━━━ Textauszug ━━━

Die Stadt Calbe war in ihrer Geschichte mehrfach Garnisonsstadt.
Anfänge unter sächsischer Herrschaft
Nach den Bestimmungen des Westfälischen Friedens sollte das vormalige Erzbistum Magdeburg nach dem Tode des Administrators August von Sachsen-Weißenfels ein brandenburgisches Herzogtum werden, was dann 1680 eintrat. Von Anfang an hatten die Calber Bürger ein gespaltenes, teilweise auch gespanntes Verhältnis zum brandenburgisch-preußischen Militär. Als es 1675 zur historischen Schlacht bei Fehrbellin ging, versteckten die Calbenser ihr Vieh vor den durchziehenden brandenburgischen Truppen. 1677 ließ der sächsische Oberstleutnant von Lichtenhain gegen den Widerstand des Stadtrates auf dem Marktplatz einen Galgen aufstellen, an dem auch gleich die Namen der desertierten Soldaten angeschlagen waren.

━━━

__Aufgaben__
1) Wer ließ laut dem Text über Calbe im Jahr 1677 auf dem Marktplatz einen Galgen aufstellen?
2) Schreiben Sie bitte aus dem Text über Calbe den Abschnitt von „Die Stadt Calbe“ bis einschließlich „Soldaten angeschlagen waren.“ wortgetreu ab.

━━━ Bereitgestellte Einträge ━━━

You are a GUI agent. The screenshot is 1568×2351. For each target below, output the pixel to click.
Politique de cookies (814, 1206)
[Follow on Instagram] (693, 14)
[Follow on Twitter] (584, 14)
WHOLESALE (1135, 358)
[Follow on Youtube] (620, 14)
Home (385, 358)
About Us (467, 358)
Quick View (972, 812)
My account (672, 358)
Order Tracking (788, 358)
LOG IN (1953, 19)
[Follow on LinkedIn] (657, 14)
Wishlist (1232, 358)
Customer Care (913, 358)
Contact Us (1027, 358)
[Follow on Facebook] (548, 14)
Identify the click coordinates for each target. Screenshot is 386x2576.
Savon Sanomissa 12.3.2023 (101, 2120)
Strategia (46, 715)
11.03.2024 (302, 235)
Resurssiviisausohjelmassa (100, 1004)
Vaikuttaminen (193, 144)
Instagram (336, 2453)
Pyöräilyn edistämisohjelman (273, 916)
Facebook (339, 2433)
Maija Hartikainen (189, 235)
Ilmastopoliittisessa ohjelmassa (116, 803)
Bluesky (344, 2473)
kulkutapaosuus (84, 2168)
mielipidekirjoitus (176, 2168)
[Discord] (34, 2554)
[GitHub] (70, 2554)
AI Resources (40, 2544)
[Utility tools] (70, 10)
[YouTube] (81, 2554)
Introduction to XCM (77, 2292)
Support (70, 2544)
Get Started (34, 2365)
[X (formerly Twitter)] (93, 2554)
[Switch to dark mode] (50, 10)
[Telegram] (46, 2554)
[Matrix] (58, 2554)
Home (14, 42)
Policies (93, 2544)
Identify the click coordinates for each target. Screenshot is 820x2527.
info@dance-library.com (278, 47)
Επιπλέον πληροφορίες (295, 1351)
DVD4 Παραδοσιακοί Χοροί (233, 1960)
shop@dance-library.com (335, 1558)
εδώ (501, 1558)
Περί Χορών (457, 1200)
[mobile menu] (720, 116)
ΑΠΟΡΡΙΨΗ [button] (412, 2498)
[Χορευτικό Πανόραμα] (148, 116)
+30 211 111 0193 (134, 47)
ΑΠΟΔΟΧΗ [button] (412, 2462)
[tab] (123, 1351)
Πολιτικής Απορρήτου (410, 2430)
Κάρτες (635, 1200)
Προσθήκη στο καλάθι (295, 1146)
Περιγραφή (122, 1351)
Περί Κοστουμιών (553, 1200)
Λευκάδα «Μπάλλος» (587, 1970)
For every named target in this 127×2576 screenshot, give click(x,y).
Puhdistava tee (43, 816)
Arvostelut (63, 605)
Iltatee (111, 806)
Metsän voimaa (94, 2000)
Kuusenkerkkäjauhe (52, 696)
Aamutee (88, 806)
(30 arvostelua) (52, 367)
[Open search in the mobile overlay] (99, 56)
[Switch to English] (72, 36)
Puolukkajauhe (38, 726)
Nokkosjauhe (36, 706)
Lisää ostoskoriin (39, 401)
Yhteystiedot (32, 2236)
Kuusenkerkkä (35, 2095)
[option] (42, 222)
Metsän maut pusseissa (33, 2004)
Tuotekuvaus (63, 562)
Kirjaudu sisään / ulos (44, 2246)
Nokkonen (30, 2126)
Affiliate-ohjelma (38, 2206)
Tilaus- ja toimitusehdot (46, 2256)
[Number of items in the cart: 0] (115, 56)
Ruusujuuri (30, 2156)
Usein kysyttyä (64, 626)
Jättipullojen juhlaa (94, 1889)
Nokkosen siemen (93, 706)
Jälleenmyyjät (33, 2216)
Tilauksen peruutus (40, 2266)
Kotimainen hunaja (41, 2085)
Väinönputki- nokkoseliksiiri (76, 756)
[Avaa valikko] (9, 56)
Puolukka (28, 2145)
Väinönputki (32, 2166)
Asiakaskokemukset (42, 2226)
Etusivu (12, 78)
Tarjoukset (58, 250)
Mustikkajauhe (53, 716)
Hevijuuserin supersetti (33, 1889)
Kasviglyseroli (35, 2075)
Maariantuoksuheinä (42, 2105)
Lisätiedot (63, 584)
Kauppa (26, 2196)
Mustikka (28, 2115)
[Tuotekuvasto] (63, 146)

━━━

__Lösungen zur Übung__
1) Der sächsische Oberstleutnant von Lichtenhain.

2)
Die Stadt Calbe war in ihrer Geschichte mehrfach Garnisonsstadt.
Anfänge unter sächsischer Herrschaft
Nach den Bestimmungen des Westfälischen Friedens sollte das vormalige Erzbistum Magdeburg nach dem Tode des Administrators August von Sachsen-Weißenfels ein brandenburgisches Herzogtum werden, was dann 1680 eintrat. Von Anfang an hatten die Calber Bürger ein gespaltenes, teilweise auch gespanntes Verhältnis zum brandenburgisch-preußischen Militär. Als es 1675 zur historischen Schlacht bei Fehrbellin ging, versteckten die Calbenser ihr Vieh vor den durchziehenden brandenburgischen Truppen. 1677 ließ der sächsische Oberstleutnant von Lichtenhain gegen den Widerstand des Stadtrates auf dem Marktplatz einen Galgen aufstellen, an dem auch gleich die Namen der desertierten Soldaten angeschlagen waren.